Las oportunidades de la inteligencia artificial en la justicia y sus límites constitucionales colombianews.co

Un foro internacional de derecho probatorio reunió en Bogotá a magistrados y exmagistrados de la Corte Suprema de Justicia, académicos internacionales y juristas especializados, para analizar las oportunidades que ofrece la inteligencia artificial en la justicia, así como los riesgos y límites que impone el debido proceso.

El encuentro académico contó con la participación de referentes internacionales como Jordi Nieva Fenoll, catedrático de Derecho Procesal de la Universidad de Barcelona y autoridad mundial en epistemología judicial, y Núria Borràs Andrés, profesora de la misma universidad, así como con la presencia de jueces, exjueces de altas cortes y abogados litigantes con amplia experiencia en materia probatoria.

Entre los juristas invitados estuvo José Moreno, socio de la firma MUVA Legal, quien participó en el intercambio técnico sobre los desafíos prácticos y normativos que plantea la incorporación de herramientas algorítmicas en los procesos judiciales.

La IA como aliada del juez

Uno de los ejes centrales del foro fue la ponencia presentada por Andrés Ávila Ávila, director de Ávila Arias y Asociados, quien abordó el tema “El impacto de la IA en la justicia: riesgos y límites” desde una perspectiva constitucional y probatoria.

Ávila planteó que la inteligencia artificial representa una oportunidad real para fortalecer la calidad de las decisiones judiciales, siempre que se entienda correctamente su función. En su criterio, la IA fue concebida para potenciar las capacidades humanas y liberar al juez de tareas mecánicas, como la organización de expedientes, la sistematización de información, el cruce de fechas o la identificación de precedentes relevantes.
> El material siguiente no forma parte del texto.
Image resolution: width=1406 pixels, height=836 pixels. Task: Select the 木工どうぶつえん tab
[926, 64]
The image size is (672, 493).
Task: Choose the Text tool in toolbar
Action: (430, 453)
“La inteligencia artificial permite que el juez no gaste su tiempo en recordar, sino en pensar; no en clasificar, sino en valorar; no en repetir, sino en decidir”, explicó.

El límite estructural: la prueba

No obstante, la ponencia subrayó que el uso legítimo de la IA encuentra su límite más sensible en la prueba judicial. Ávila sostuvo que la valoración probatoria no es un ejercicio meramente técnico o estadístico, sino un acto que exige inmediación, contradicción real, interpretación contextual de los hechos y, sobre todo, responsabilidad personal del juez.

En ese sentido, advirtió que la IA no es independiente, puede reproducir sesgos invisibles y no asume las consecuencias de una decisión injusta. “La IA optimiza; el ser humano juzga. La IA ejecuta una lógica; el juez interpreta una realidad”, afirmó.

La inmediación como frontera constitucional

Uno de los puntos más destacados de la intervención fue la referencia a la inmediación judicial como una frontera constitucional que la tecnología no puede reemplazar. Mientras el juez percibe silencios, dudas, quiebres emocionales y contextos vitales durante la práctica probatoria, la inteligencia artificial solo accede a representaciones: textos, audios o videos.

“La IA puede analizar una transcripción, pero no vivir el momento en que esa transcripción se produce. Por eso, nunca puede sustituir la experiencia humana del juzgamiento”, señaló.

Respaldo jurisprudencial y enfoque de gobernanza

Ávila recordó que este debate ya cuenta con un respaldo claro en la Sentencia T-323 de 2024 de la Corte Constitucional, que delimitó el uso válido de la inteligencia artificial en la justicia: apoyo a la gestión judicial y documental, siempre bajo control humano efectivo, sin sustitución del razonamiento judicial ni de la valoración probatoria.

El cierre de su ponencia retomó una advertencia citada por la propia Corte, atribuida a Klaus Schwab: “Nunca ha habido tanta promesa ni tanto peligro”. A partir de ello, concluyó que el desafío central no es tecnológico, sino jurídico, y que la respuesta está en establecer principios mínimos claros: control humano efectivo, transparencia, responsabilidad personal del decisor y protección reforzada de los derechos fundamentales.

“La inteligencia artificial puede ayudarnos a decidir mejor. Lo que no puede hacer es decidir por nosotros”, concluyó.